# Supplied text:
Electrophysiological studies have revealed that monoamines, including
DA, excite interneurons in the PFC and other cortical regions (Gellman
and Aghajanian, 1993
; Penit-Soria et al., 1987
; Sheldon and
Aghajanian, 1990
). Intracellular and whole-cell recordings from
cortical interneurons indicate that monoamines depolarize these cells
(Gellman and Aghajanian, 1994
; Marek and Aghajanian, 1994
; Yang
et al., 1997
; Zheng et al., 1997
). Bath
application of monoamines (including DA or DA agonists) to cortical
slices induces bicuculline-sensitive inhibitory postsynaptic potentials in pyramidal cells in the PFC (Aghajanian, 1994
; Penit-Soria et al., 1987
) and pyriform cortex (Sheldon and Aghajanian, 1990
), and
recent in vitro data indicate that low concentrations of DA depolarize certain PFC interneurons (Yang et al., 1997
;
Zheng et al., 1997
; Charles Yang, personal communication;
Wei-Xing Shi, personal communication). Consistent with the suggestion
that monoamines increase GABA release from interneurons is a recent
report that norepinephrine increases extracellular GABA levels in the
feline visual cortex (Shirokawa and Ogawa, 1994
). There have been no corresponding studies of dopaminergic regulation of extracellular GABA
levels in the PFC.
In vitro studies have demonstrated that DA agonists enhance
basal [3H]GABA release from PFC slices (Retaux
et al., 1991
). Conversely, antipsychotic drugs that are
D2 receptor antagonists decrease extracellular
GABA levels in the PFC in vivo (Bourdelais and Deutch, 1994
), and lesions of the ventral tegmental area decrease expression of
GAD67 mRNA in the PFC (Retaux et al.,
1994
). Thus, available pharmacological data are consistent with the
hypothesis that DA afferents to the PFC excite interneurons and thereby
induce the release of GABA.

# Supplied records:
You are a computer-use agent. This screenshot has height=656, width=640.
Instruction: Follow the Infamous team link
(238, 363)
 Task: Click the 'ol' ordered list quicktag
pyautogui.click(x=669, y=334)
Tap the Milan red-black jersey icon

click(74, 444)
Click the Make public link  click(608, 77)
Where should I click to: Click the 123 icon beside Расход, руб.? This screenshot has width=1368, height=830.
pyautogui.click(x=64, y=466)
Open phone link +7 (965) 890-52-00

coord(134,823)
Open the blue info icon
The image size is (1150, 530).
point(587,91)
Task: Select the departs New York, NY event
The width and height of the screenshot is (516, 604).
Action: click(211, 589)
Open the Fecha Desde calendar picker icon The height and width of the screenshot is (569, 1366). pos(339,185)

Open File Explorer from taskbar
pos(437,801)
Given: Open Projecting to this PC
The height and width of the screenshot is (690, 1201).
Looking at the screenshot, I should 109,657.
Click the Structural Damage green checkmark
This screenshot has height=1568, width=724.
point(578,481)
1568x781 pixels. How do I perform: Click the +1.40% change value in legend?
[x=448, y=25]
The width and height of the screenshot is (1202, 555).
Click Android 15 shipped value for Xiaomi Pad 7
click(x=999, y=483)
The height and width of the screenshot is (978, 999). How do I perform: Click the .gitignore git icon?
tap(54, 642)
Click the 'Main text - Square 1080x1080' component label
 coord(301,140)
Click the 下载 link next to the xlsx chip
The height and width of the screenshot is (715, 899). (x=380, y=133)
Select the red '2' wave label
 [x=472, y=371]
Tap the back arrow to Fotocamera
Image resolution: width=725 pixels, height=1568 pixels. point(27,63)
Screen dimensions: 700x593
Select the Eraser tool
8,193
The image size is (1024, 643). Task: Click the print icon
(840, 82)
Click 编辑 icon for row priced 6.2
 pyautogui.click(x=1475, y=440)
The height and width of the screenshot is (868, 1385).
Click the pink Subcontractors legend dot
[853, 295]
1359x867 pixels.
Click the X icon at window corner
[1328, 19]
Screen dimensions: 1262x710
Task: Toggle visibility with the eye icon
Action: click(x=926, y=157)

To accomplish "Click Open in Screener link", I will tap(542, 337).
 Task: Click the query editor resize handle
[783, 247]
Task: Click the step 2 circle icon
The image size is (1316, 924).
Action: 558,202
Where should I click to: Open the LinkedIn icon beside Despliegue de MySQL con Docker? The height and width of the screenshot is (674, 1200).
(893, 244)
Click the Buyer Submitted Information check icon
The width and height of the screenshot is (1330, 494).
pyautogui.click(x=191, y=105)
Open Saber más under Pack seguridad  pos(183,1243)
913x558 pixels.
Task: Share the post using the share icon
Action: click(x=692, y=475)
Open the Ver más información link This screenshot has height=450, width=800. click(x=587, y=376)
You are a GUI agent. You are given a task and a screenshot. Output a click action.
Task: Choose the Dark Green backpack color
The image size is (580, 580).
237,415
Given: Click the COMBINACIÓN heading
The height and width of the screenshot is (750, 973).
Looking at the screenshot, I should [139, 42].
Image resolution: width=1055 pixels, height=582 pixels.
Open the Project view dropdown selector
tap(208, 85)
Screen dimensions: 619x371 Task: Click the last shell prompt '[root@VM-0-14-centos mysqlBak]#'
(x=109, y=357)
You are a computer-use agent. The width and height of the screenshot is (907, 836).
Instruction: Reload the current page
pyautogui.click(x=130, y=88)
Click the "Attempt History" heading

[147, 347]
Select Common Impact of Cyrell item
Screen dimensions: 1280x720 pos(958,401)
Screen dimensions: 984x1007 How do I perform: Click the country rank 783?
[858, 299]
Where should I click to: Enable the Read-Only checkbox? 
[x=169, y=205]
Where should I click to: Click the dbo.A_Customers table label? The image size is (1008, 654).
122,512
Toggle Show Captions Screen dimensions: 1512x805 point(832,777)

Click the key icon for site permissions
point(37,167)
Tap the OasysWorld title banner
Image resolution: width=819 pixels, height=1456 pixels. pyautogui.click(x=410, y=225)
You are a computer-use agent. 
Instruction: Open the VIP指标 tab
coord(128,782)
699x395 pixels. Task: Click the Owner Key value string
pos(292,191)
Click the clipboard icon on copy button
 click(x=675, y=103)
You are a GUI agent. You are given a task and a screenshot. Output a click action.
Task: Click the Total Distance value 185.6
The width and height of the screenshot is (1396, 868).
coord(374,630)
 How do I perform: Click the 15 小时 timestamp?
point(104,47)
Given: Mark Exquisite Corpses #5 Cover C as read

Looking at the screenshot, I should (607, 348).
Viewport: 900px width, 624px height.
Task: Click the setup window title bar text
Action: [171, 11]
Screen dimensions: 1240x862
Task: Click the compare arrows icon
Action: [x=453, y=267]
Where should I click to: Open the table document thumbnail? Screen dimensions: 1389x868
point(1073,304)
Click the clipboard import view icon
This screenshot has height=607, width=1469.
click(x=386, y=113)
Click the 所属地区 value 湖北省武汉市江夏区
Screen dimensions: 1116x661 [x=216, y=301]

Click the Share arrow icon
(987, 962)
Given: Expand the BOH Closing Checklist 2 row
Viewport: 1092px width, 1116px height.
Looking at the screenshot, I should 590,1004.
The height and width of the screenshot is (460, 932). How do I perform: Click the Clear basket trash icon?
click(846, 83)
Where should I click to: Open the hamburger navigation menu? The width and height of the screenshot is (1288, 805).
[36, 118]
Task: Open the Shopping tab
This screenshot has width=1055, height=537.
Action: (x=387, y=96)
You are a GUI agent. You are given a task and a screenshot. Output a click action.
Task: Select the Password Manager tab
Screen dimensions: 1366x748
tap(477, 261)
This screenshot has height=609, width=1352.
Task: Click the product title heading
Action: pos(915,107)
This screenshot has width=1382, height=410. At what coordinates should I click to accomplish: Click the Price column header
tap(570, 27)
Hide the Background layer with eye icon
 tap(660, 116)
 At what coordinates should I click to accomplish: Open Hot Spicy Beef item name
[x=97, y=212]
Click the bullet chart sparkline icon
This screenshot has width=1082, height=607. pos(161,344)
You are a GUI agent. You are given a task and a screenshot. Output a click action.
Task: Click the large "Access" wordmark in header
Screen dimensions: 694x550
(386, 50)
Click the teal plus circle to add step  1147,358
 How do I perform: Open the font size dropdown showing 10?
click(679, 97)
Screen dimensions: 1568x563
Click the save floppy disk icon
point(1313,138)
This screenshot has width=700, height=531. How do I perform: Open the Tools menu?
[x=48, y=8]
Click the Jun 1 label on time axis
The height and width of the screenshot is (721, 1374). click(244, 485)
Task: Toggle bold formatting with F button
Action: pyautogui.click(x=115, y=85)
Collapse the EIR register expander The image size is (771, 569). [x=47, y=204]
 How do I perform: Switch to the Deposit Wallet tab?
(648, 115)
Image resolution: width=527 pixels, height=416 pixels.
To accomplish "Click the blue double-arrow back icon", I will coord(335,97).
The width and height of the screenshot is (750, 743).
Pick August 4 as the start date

# Task objective:
Write out the passage above on dopamine and GABA in the prefrontal cortex from "In vitro studies" to "release of GABA.".

# Written response:
In vitro studies have demonstrated that DA agonists enhance
basal [3H]GABA release from PFC slices (Retaux
et al., 1991
). Conversely, antipsychotic drugs that are
D2 receptor antagonists decrease extracellular
GABA levels in the PFC in vivo (Bourdelais and Deutch, 1994
), and lesions of the ventral tegmental area decrease expression of
GAD67 mRNA in the PFC (Retaux et al.,
1994
). Thus, available pharmacological data are consistent with the
hypothesis that DA afferents to the PFC excite interneurons and thereby
induce the release of GABA.